■ **Task instructions**: Your copy should hold only the lines from the one containing "Click the underlined Share QR Code indicator" through the final line of the entries, exactly as written, with no pictures.

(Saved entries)
┏━━

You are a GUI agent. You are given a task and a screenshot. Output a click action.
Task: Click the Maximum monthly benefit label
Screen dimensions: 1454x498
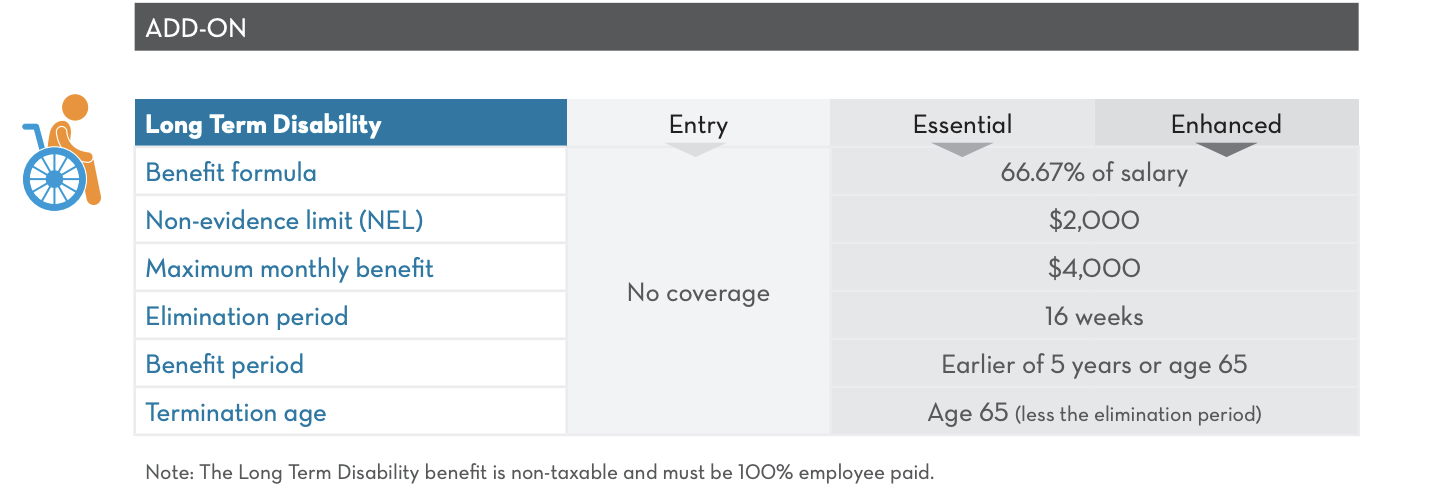pos(290,269)
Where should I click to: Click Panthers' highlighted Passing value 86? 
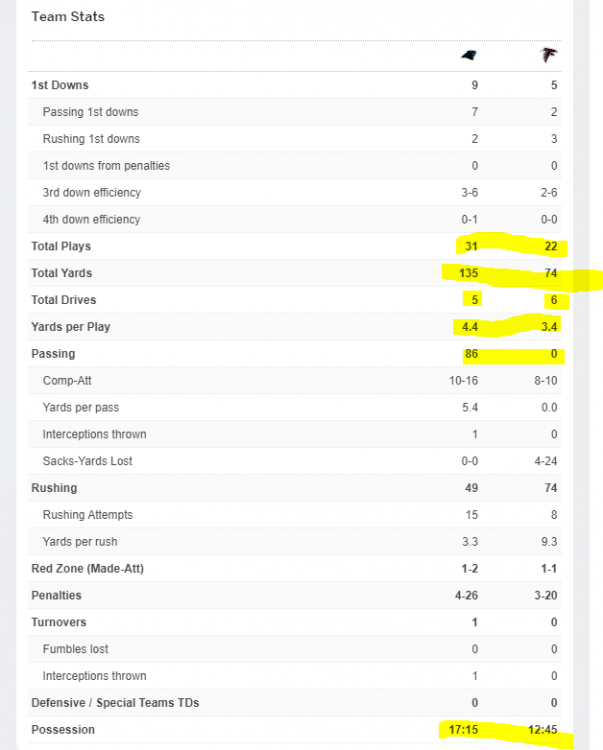tap(471, 354)
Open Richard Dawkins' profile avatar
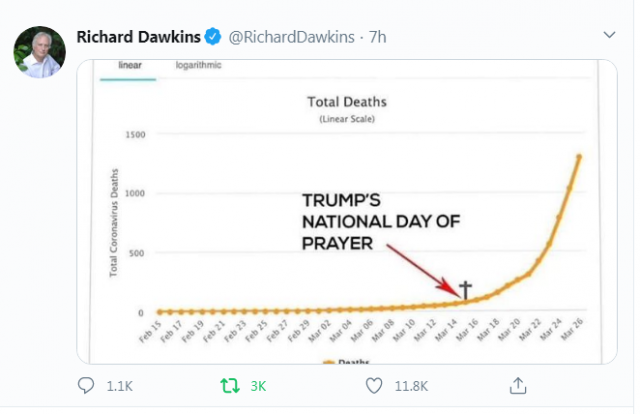 point(40,52)
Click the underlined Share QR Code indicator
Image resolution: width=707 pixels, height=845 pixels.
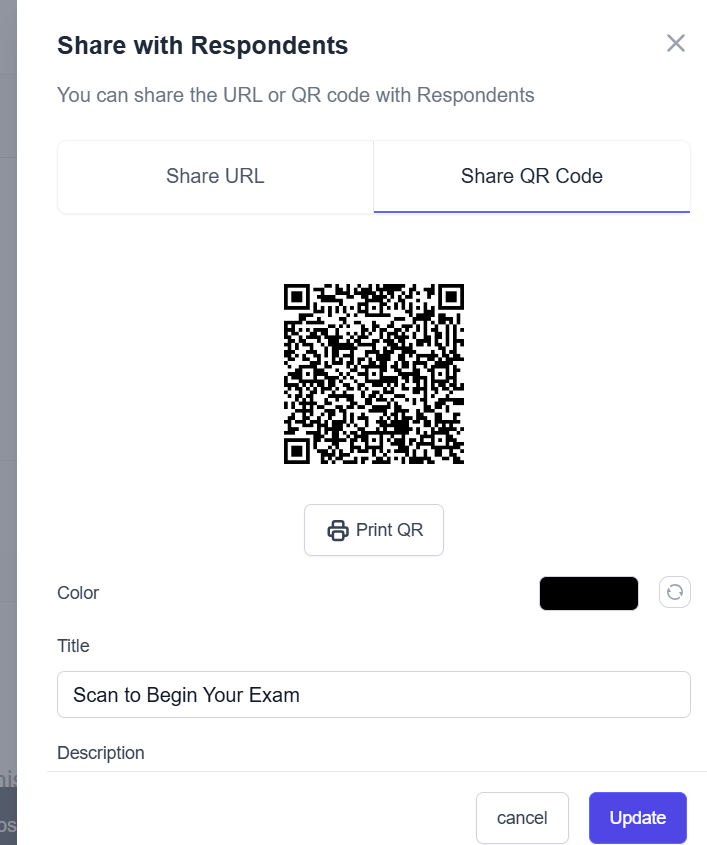coord(531,209)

┗━━

■ **Task solution**:
Click the underlined Share QR Code indicator
Image resolution: width=707 pixels, height=845 pixels.
coord(531,209)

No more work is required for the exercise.